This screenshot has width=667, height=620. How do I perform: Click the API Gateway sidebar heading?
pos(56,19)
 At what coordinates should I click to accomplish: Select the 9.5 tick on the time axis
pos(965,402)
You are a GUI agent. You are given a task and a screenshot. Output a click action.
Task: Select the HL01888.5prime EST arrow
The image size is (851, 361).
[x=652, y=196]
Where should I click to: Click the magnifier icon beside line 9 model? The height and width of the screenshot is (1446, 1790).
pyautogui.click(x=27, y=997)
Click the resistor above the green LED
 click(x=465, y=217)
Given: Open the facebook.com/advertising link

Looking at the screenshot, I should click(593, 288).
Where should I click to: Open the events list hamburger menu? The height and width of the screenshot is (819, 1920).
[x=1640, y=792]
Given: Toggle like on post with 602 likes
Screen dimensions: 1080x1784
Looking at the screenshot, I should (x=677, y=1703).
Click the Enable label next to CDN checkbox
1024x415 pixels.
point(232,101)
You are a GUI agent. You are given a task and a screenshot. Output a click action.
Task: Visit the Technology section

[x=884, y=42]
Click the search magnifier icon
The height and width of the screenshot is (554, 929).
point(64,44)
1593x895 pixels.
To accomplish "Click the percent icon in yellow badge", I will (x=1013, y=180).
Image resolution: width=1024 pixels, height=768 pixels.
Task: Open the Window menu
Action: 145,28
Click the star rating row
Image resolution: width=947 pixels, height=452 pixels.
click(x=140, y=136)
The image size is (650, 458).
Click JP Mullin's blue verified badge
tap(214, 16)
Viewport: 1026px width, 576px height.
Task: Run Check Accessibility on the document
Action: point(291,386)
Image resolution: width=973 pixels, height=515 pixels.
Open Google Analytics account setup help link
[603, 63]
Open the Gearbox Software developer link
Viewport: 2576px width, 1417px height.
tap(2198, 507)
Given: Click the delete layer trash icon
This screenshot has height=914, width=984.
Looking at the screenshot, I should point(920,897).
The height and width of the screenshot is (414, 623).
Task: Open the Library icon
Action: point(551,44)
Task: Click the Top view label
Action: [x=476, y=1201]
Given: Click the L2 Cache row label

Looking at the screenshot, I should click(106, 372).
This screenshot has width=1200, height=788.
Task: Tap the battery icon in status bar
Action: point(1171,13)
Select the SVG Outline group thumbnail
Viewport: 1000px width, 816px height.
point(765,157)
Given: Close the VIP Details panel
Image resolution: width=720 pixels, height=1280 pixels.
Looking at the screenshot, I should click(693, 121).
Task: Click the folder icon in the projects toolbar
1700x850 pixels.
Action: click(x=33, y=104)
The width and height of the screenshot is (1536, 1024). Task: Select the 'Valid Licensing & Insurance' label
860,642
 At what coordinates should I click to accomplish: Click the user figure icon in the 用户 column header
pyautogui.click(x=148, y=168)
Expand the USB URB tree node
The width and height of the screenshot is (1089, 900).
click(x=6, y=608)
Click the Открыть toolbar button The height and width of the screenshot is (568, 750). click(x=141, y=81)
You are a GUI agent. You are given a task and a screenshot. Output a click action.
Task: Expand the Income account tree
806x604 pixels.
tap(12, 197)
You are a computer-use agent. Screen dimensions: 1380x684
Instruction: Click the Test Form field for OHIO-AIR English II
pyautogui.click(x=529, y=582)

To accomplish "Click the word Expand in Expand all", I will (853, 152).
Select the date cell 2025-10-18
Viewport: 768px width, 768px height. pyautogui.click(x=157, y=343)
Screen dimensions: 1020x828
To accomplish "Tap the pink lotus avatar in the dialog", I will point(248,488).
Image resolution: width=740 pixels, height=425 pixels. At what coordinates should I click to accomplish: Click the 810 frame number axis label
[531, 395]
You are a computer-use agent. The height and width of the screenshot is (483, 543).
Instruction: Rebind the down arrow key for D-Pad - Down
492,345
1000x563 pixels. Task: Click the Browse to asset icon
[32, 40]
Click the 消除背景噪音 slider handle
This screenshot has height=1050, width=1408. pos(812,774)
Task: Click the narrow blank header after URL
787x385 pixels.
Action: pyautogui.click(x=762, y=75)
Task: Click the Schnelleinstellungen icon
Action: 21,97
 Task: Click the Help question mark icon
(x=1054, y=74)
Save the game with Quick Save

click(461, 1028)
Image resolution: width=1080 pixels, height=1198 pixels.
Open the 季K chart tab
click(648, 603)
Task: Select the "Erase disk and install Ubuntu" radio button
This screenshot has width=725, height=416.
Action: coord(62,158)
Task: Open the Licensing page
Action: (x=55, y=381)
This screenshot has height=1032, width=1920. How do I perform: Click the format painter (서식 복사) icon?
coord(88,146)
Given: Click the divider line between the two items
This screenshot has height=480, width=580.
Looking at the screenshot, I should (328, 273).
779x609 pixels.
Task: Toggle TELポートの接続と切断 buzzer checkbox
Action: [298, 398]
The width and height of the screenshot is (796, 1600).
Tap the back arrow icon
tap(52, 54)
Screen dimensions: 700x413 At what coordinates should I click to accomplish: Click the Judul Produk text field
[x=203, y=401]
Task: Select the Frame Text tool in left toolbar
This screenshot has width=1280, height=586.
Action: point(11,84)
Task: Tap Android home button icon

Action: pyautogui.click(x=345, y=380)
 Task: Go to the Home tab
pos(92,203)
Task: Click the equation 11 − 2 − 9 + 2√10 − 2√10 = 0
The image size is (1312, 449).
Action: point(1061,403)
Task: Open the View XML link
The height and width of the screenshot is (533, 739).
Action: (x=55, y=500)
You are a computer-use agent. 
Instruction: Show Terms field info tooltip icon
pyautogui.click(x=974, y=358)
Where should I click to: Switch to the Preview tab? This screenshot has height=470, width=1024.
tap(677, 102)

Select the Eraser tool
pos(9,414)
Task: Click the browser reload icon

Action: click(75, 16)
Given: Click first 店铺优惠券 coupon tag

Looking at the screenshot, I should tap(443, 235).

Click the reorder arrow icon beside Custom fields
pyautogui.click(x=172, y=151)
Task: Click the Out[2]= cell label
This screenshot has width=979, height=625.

────

* **Task objective**: Every entry must be duplicated exactly as it was written.

* **Answer section**:
This screenshot has width=667, height=620. How do I perform: Click the API Gateway sidebar heading?
pos(56,19)
 At what coordinates should I click to accomplish: Select the 9.5 tick on the time axis
pos(965,402)
You are a GUI agent. You are given a task and a screenshot. Output a click action.
Task: Select the HL01888.5prime EST arrow
The image size is (851, 361).
[x=652, y=196]
Where should I click to: Click the magnifier icon beside line 9 model? The height and width of the screenshot is (1446, 1790).
pyautogui.click(x=27, y=997)
Click the resistor above the green LED
 click(x=465, y=217)
Given: Open the facebook.com/advertising link

Looking at the screenshot, I should click(593, 288).
Where should I click to: Open the events list hamburger menu? The height and width of the screenshot is (819, 1920).
[x=1640, y=792]
Given: Toggle like on post with 602 likes
Screen dimensions: 1080x1784
Looking at the screenshot, I should (x=677, y=1703).
Click the Enable label next to CDN checkbox
1024x415 pixels.
point(232,101)
You are a GUI agent. You are given a task and a screenshot. Output a click action.
Task: Visit the Technology section

[x=884, y=42]
Click the search magnifier icon
The height and width of the screenshot is (554, 929).
point(64,44)
1593x895 pixels.
To accomplish "Click the percent icon in yellow badge", I will (x=1013, y=180).
Image resolution: width=1024 pixels, height=768 pixels.
Task: Open the Window menu
Action: 145,28
Click the star rating row
Image resolution: width=947 pixels, height=452 pixels.
click(x=140, y=136)
The image size is (650, 458).
Click JP Mullin's blue verified badge
tap(214, 16)
Viewport: 1026px width, 576px height.
Task: Run Check Accessibility on the document
Action: point(291,386)
Image resolution: width=973 pixels, height=515 pixels.
Open Google Analytics account setup help link
[603, 63]
Open the Gearbox Software developer link
Viewport: 2576px width, 1417px height.
tap(2198, 507)
Given: Click the delete layer trash icon
This screenshot has height=914, width=984.
Looking at the screenshot, I should point(920,897).
The height and width of the screenshot is (414, 623).
Task: Open the Library icon
Action: point(551,44)
Task: Click the Top view label
Action: [x=476, y=1201]
Given: Click the L2 Cache row label

Looking at the screenshot, I should click(106, 372).
This screenshot has width=1200, height=788.
Task: Tap the battery icon in status bar
Action: point(1171,13)
Select the SVG Outline group thumbnail
Viewport: 1000px width, 816px height.
point(765,157)
Given: Close the VIP Details panel
Image resolution: width=720 pixels, height=1280 pixels.
Looking at the screenshot, I should click(693, 121).
Task: Click the folder icon in the projects toolbar
1700x850 pixels.
Action: click(x=33, y=104)
The width and height of the screenshot is (1536, 1024). Task: Select the 'Valid Licensing & Insurance' label
860,642
 At what coordinates should I click to accomplish: Click the user figure icon in the 用户 column header
pyautogui.click(x=148, y=168)
Expand the USB URB tree node
The width and height of the screenshot is (1089, 900).
click(x=6, y=608)
Click the Открыть toolbar button The height and width of the screenshot is (568, 750). click(x=141, y=81)
You are a GUI agent. You are given a task and a screenshot. Output a click action.
Task: Expand the Income account tree
806x604 pixels.
tap(12, 197)
You are a computer-use agent. Screen dimensions: 1380x684
Instruction: Click the Test Form field for OHIO-AIR English II
pyautogui.click(x=529, y=582)

To accomplish "Click the word Expand in Expand all", I will (853, 152).
Select the date cell 2025-10-18
Viewport: 768px width, 768px height. pyautogui.click(x=157, y=343)
Screen dimensions: 1020x828
To accomplish "Tap the pink lotus avatar in the dialog", I will point(248,488).
Image resolution: width=740 pixels, height=425 pixels. At what coordinates should I click to accomplish: Click the 810 frame number axis label
[531, 395]
You are a computer-use agent. The height and width of the screenshot is (483, 543).
Instruction: Rebind the down arrow key for D-Pad - Down
492,345
1000x563 pixels. Task: Click the Browse to asset icon
[32, 40]
Click the 消除背景噪音 slider handle
This screenshot has height=1050, width=1408. pos(812,774)
Task: Click the narrow blank header after URL
787x385 pixels.
Action: pyautogui.click(x=762, y=75)
Task: Click the Schnelleinstellungen icon
Action: 21,97
 Task: Click the Help question mark icon
(x=1054, y=74)
Save the game with Quick Save

click(461, 1028)
Image resolution: width=1080 pixels, height=1198 pixels.
Open the 季K chart tab
click(648, 603)
Task: Select the "Erase disk and install Ubuntu" radio button
This screenshot has width=725, height=416.
Action: coord(62,158)
Task: Open the Licensing page
Action: (x=55, y=381)
This screenshot has height=1032, width=1920. How do I perform: Click the format painter (서식 복사) icon?
coord(88,146)
Given: Click the divider line between the two items
This screenshot has height=480, width=580.
Looking at the screenshot, I should (328, 273).
779x609 pixels.
Task: Toggle TELポートの接続と切断 buzzer checkbox
Action: [298, 398]
The width and height of the screenshot is (796, 1600).
Tap the back arrow icon
tap(52, 54)
Screen dimensions: 700x413 At what coordinates should I click to accomplish: Click the Judul Produk text field
[x=203, y=401]
Task: Select the Frame Text tool in left toolbar
This screenshot has width=1280, height=586.
Action: point(11,84)
Task: Tap Android home button icon

Action: pyautogui.click(x=345, y=380)
 Task: Go to the Home tab
pos(92,203)
Task: Click the equation 11 − 2 − 9 + 2√10 − 2√10 = 0
The image size is (1312, 449).
Action: point(1061,403)
Task: Open the View XML link
The height and width of the screenshot is (533, 739).
Action: (x=55, y=500)
You are a computer-use agent. 
Instruction: Show Terms field info tooltip icon
pyautogui.click(x=974, y=358)
Where should I click to: Switch to the Preview tab? This screenshot has height=470, width=1024.
tap(677, 102)

Select the Eraser tool
pos(9,414)
Task: Click the browser reload icon

Action: click(75, 16)
Given: Click first 店铺优惠券 coupon tag

Looking at the screenshot, I should tap(443, 235).

Click the reorder arrow icon beside Custom fields
pyautogui.click(x=172, y=151)
Task: Click the Out[2]= cell label
This screenshot has width=979, height=625.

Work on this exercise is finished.